- **EXTRACTED MATERIAL**
--- START ---

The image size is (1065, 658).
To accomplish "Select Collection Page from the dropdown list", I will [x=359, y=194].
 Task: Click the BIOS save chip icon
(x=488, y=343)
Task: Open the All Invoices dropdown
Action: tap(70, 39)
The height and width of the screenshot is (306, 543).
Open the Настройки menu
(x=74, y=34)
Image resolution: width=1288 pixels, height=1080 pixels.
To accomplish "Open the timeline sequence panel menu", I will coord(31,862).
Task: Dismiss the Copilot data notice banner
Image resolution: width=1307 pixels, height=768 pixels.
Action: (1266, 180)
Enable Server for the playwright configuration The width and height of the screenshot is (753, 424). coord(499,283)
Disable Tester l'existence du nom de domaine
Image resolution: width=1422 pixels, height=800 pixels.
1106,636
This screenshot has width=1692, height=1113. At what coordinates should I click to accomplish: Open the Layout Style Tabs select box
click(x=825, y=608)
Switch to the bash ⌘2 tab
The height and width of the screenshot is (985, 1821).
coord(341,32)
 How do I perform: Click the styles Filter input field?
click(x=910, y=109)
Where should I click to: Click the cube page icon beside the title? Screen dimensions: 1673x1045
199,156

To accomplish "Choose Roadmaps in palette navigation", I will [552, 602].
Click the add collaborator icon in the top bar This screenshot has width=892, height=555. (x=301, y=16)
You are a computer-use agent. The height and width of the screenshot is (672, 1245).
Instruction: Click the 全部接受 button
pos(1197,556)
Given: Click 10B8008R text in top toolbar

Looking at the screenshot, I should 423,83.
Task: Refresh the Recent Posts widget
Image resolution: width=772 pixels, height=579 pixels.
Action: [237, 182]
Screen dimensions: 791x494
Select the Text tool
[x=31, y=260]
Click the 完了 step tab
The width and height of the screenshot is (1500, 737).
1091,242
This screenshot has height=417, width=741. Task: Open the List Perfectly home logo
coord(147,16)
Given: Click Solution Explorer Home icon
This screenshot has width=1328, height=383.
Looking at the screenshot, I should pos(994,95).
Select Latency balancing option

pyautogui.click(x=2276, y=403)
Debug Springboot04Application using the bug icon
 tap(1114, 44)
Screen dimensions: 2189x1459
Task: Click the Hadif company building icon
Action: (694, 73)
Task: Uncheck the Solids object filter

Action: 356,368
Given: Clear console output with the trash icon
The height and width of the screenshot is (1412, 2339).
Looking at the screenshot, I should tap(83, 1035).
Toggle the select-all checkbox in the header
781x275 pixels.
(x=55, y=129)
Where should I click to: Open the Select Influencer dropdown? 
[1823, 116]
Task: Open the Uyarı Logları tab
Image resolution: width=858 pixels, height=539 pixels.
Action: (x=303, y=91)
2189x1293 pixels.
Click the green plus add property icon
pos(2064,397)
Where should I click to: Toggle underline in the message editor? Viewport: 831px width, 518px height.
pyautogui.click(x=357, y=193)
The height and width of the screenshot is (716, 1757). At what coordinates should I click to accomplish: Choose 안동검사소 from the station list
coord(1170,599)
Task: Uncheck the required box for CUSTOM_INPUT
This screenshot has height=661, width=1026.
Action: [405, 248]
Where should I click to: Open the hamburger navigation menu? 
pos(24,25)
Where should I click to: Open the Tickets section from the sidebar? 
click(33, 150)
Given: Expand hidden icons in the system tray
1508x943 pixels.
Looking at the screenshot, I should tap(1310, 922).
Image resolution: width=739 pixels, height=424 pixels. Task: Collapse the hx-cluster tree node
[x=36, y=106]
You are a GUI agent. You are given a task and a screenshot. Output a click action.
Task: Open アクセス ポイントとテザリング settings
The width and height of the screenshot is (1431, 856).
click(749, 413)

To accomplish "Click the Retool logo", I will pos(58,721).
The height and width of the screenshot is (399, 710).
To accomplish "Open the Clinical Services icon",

--- END ---

- **WORK ORDER**
All the lines above are to be copied exactly, with none left out.

- **SOLUTION BELOW**
The image size is (1065, 658).
To accomplish "Select Collection Page from the dropdown list", I will [x=359, y=194].
 Task: Click the BIOS save chip icon
(x=488, y=343)
Task: Open the All Invoices dropdown
Action: tap(70, 39)
The height and width of the screenshot is (306, 543).
Open the Настройки menu
(x=74, y=34)
Image resolution: width=1288 pixels, height=1080 pixels.
To accomplish "Open the timeline sequence panel menu", I will coord(31,862).
Task: Dismiss the Copilot data notice banner
Image resolution: width=1307 pixels, height=768 pixels.
Action: (1266, 180)
Enable Server for the playwright configuration The width and height of the screenshot is (753, 424). coord(499,283)
Disable Tester l'existence du nom de domaine
Image resolution: width=1422 pixels, height=800 pixels.
1106,636
This screenshot has width=1692, height=1113. At what coordinates should I click to accomplish: Open the Layout Style Tabs select box
click(x=825, y=608)
Switch to the bash ⌘2 tab
The height and width of the screenshot is (985, 1821).
coord(341,32)
 How do I perform: Click the styles Filter input field?
click(x=910, y=109)
Where should I click to: Click the cube page icon beside the title? Screen dimensions: 1673x1045
199,156

To accomplish "Choose Roadmaps in palette navigation", I will [552, 602].
Click the add collaborator icon in the top bar This screenshot has width=892, height=555. (x=301, y=16)
You are a computer-use agent. The height and width of the screenshot is (672, 1245).
Instruction: Click the 全部接受 button
pos(1197,556)
Given: Click 10B8008R text in top toolbar

Looking at the screenshot, I should 423,83.
Task: Refresh the Recent Posts widget
Image resolution: width=772 pixels, height=579 pixels.
Action: [237, 182]
Screen dimensions: 791x494
Select the Text tool
[x=31, y=260]
Click the 完了 step tab
The width and height of the screenshot is (1500, 737).
1091,242
This screenshot has height=417, width=741. Task: Open the List Perfectly home logo
coord(147,16)
Given: Click Solution Explorer Home icon
This screenshot has width=1328, height=383.
Looking at the screenshot, I should pos(994,95).
Select Latency balancing option

pyautogui.click(x=2276, y=403)
Debug Springboot04Application using the bug icon
 tap(1114, 44)
Screen dimensions: 2189x1459
Task: Click the Hadif company building icon
Action: (694, 73)
Task: Uncheck the Solids object filter

Action: 356,368
Given: Clear console output with the trash icon
The height and width of the screenshot is (1412, 2339).
Looking at the screenshot, I should tap(83, 1035).
Toggle the select-all checkbox in the header
781x275 pixels.
(x=55, y=129)
Where should I click to: Open the Select Influencer dropdown? 
[1823, 116]
Task: Open the Uyarı Logları tab
Image resolution: width=858 pixels, height=539 pixels.
Action: (x=303, y=91)
2189x1293 pixels.
Click the green plus add property icon
pos(2064,397)
Where should I click to: Toggle underline in the message editor? Viewport: 831px width, 518px height.
pyautogui.click(x=357, y=193)
The height and width of the screenshot is (716, 1757). At what coordinates should I click to accomplish: Choose 안동검사소 from the station list
coord(1170,599)
Task: Uncheck the required box for CUSTOM_INPUT
This screenshot has height=661, width=1026.
Action: [405, 248]
Where should I click to: Open the hamburger navigation menu? 
pos(24,25)
Where should I click to: Open the Tickets section from the sidebar? 
click(33, 150)
Given: Expand hidden icons in the system tray
1508x943 pixels.
Looking at the screenshot, I should tap(1310, 922).
Image resolution: width=739 pixels, height=424 pixels. Task: Collapse the hx-cluster tree node
[x=36, y=106]
You are a GUI agent. You are given a task and a screenshot. Output a click action.
Task: Open アクセス ポイントとテザリング settings
The width and height of the screenshot is (1431, 856).
click(749, 413)

To accomplish "Click the Retool logo", I will pos(58,721).
The height and width of the screenshot is (399, 710).
To accomplish "Open the Clinical Services icon",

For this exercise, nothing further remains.